Software Testing

I “am” plugging this book, and for good reason …

Update (January 22, 2010) : The authors (Paul Ammann and Jeff Offutt) donate 100% of the book's royalties to the Software Engineering Scholarship Fund, a scholarship fund for software engineering students.
 

Admittedly, I am a bit biased, being both a student of the authors and a QA geek. To create even further bias, even though I bought a copy of the book for over a year ago, I never thoroughly read the preface until yesterday. I was both surprised and flattered to read my name in print, acknowledged as one of the students who contributed and helped with the book. I recall reading and commenting on the text before it was published and then being disappointed that I couldn’t attend the class before I graduated—it was a new course then and I had some graduation requirements to fulfill.

Coming from someone who contributes to the core MXUnit test framework, written a few blog posts, and spoken at conferences on testing and TDD, the book’s title may be construed as misleading. It can be used as an introductory text, but also presents practical, novel, and advanced concepts, such as coverage criteria (graph and logic coverage, input space partitioning, and syntax-based testing ). I suspect one of the main reason’s for the title is to make it accessible at many levels—and this is a big asset. Introduction to Software Testing can be used both as a text and as a test engineer or developer’s reference.

One of the goals of the book is to strike a balance between theory and practice. The book’s introduction establishes the context of testing in software engineering from a more formal process point of view. (It might be helpful or more accessible if the book were to also mention Agile methods, too, in which testing is an integral part of the process.) The book also identifies the fundamental weakness we all have to deal with in respect to testing—Testing can show the presence of failures, not their absence. This key point applies to both manual and automated testing and at all levels, unit through acceptance. In other words, based on your tests, you can’t prove that that your code does not have bugs. This is one of the main problems the book addresses through exploration of coverage criteria. Through coverage criteria, is it possible to describe and possibly measure the relative quality of your application? …

Now some 4+ years after receiving a masters, I’m going back to school and the first class I’m taking is SWE-637, Software Testing, the class I missed on the first go-around. I’m excited to dig deep, however, having a full-time job and being a parent drives me to try to work as smart as possible (that’s a constant learning process). Adding a graduate software engineering program to that, makes for very little time for anything other than that which absolutely necessary.
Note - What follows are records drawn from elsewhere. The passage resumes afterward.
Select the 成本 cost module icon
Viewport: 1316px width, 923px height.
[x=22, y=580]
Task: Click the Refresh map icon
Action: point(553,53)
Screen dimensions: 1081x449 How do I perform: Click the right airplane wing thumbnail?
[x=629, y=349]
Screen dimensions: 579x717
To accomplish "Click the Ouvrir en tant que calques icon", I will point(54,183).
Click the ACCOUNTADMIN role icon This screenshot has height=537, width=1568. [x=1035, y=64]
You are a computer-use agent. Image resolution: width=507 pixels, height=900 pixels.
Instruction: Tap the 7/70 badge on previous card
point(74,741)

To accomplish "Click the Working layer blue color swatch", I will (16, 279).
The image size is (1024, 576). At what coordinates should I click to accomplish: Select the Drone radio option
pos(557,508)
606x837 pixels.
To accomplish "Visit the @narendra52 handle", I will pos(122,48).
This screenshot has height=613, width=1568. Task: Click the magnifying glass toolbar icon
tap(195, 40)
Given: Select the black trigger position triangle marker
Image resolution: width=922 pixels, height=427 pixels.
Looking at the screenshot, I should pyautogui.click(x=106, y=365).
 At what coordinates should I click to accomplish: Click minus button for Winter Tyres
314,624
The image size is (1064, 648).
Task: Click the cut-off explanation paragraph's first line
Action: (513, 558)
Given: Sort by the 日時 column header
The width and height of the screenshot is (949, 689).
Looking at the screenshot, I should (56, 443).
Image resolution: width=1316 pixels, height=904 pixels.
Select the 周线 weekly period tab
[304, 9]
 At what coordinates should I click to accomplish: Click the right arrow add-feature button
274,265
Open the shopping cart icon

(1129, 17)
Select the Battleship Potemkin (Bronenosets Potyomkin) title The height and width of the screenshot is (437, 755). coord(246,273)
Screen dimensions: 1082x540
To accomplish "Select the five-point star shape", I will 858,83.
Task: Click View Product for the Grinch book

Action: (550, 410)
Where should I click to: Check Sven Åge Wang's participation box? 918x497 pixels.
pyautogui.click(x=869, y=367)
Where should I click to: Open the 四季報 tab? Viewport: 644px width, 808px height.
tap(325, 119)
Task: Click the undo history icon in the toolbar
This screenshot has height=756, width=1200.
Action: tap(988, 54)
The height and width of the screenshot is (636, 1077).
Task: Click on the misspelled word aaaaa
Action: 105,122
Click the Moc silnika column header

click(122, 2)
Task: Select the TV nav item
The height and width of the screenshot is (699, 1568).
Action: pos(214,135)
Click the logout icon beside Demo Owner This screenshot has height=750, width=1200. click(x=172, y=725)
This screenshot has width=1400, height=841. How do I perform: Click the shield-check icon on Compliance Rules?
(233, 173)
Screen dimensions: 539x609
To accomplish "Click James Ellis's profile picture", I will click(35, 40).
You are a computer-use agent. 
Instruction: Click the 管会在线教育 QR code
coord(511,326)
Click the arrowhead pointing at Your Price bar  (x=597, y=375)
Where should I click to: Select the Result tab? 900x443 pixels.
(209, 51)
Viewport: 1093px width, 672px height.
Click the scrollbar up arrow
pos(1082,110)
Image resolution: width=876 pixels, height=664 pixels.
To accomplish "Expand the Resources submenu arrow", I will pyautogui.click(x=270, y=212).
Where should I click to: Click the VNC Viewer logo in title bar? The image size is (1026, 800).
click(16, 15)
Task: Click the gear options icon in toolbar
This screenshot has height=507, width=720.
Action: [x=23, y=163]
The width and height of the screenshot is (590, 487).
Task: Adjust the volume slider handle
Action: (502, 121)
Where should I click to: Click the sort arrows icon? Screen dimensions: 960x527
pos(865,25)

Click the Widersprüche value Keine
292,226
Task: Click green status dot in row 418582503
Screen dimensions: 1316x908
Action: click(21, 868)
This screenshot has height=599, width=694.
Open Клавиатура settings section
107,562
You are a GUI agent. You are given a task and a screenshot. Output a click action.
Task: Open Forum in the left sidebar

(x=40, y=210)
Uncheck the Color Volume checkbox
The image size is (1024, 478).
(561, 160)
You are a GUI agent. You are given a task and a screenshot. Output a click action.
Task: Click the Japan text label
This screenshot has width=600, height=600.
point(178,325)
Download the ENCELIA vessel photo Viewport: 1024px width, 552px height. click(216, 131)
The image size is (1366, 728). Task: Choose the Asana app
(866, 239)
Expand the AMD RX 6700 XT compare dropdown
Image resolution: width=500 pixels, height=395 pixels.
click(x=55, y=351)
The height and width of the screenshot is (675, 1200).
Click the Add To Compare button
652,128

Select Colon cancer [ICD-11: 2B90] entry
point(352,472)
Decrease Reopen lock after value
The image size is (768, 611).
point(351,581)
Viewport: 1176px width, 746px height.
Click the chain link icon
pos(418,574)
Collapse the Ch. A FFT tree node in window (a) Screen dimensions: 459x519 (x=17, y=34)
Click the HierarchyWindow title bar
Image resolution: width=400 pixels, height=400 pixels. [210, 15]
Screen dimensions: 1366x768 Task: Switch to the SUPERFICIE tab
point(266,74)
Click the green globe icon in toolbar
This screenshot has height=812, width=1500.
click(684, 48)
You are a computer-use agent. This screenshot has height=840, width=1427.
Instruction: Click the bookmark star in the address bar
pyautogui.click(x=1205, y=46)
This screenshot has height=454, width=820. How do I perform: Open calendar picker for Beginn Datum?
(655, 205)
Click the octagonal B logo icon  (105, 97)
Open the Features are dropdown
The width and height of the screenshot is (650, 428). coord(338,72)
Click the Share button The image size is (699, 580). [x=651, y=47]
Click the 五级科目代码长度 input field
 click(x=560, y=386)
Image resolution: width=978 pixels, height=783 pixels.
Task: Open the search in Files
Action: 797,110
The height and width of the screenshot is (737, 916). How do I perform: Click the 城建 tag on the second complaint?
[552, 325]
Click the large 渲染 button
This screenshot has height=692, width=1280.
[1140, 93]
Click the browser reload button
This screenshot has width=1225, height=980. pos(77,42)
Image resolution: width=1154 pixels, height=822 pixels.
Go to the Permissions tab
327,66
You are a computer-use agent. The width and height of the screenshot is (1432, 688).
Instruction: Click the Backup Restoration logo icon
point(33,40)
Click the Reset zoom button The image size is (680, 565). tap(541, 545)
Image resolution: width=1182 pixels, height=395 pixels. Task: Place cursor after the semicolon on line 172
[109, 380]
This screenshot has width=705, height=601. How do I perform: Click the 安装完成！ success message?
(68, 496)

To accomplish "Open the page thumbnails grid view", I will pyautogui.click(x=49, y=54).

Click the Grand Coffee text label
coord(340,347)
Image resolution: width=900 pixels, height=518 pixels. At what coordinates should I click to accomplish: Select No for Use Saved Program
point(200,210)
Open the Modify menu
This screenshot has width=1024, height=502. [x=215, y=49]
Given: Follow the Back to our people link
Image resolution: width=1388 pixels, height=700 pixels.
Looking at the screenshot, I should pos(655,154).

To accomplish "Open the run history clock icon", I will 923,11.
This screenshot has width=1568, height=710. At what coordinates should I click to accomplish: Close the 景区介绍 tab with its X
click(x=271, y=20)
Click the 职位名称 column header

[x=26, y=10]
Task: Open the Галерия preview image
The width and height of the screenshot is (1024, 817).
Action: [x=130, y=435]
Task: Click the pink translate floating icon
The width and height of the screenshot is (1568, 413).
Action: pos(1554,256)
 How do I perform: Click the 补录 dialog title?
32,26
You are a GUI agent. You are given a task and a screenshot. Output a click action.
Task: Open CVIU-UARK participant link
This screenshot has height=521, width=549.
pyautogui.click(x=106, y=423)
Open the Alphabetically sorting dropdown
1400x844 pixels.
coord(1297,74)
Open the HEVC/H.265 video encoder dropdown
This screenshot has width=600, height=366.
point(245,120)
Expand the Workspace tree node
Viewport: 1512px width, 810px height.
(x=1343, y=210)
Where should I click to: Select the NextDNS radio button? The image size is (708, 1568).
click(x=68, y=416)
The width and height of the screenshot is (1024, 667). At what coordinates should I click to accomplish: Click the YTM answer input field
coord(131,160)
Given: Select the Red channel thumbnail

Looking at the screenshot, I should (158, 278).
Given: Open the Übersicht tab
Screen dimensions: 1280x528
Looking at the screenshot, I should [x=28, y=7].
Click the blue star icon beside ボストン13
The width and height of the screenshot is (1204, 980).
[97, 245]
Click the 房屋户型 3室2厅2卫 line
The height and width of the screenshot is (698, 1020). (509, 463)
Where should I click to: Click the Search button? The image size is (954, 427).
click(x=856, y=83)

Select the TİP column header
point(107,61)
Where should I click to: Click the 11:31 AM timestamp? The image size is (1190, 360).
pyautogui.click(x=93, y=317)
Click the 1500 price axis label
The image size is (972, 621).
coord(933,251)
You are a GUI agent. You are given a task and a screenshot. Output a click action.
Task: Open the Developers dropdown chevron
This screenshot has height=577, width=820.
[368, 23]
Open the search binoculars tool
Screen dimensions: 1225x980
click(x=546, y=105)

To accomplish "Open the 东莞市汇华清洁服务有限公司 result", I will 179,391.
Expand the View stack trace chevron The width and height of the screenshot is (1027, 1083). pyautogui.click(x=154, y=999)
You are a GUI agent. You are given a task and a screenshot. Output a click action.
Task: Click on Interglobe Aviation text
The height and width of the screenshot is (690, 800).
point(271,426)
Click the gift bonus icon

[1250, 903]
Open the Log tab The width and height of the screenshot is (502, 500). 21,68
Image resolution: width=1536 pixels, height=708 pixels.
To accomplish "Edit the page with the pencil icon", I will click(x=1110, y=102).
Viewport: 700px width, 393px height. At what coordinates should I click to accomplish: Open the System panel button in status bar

With that, my goal for this semester is to focus on automated test design—how best to design automated tests in order to cover as many requirement criteria as possible in the least amount of space and time. I’d like to use functional testing as the primary medium and (as a bonus) develop a good grasp of the upcoming 2.0 version of Selenium (with Webdriver) as the test harness. But the focus will be on the principals of good test design rather than the tools.

Coverage criteria and test design is largely what the course and the book address. After focusing on TDD, unit testing, and building a testing tool, I still have the unanswered question of “what makes a test a good test?”. And how can I measure how much of a class, component, system, object, etc., is adequately covered by my tests? I know that when I write a lot of tests and take the time to reason about what I’m doing, I know the quality of my software is better. I know, too, coverage tools can let me know what parts of my code have not been exercised. Yet still, there’s that lingering question that tests can’t show the absence of defects …

Test and be Happy!

bill shelton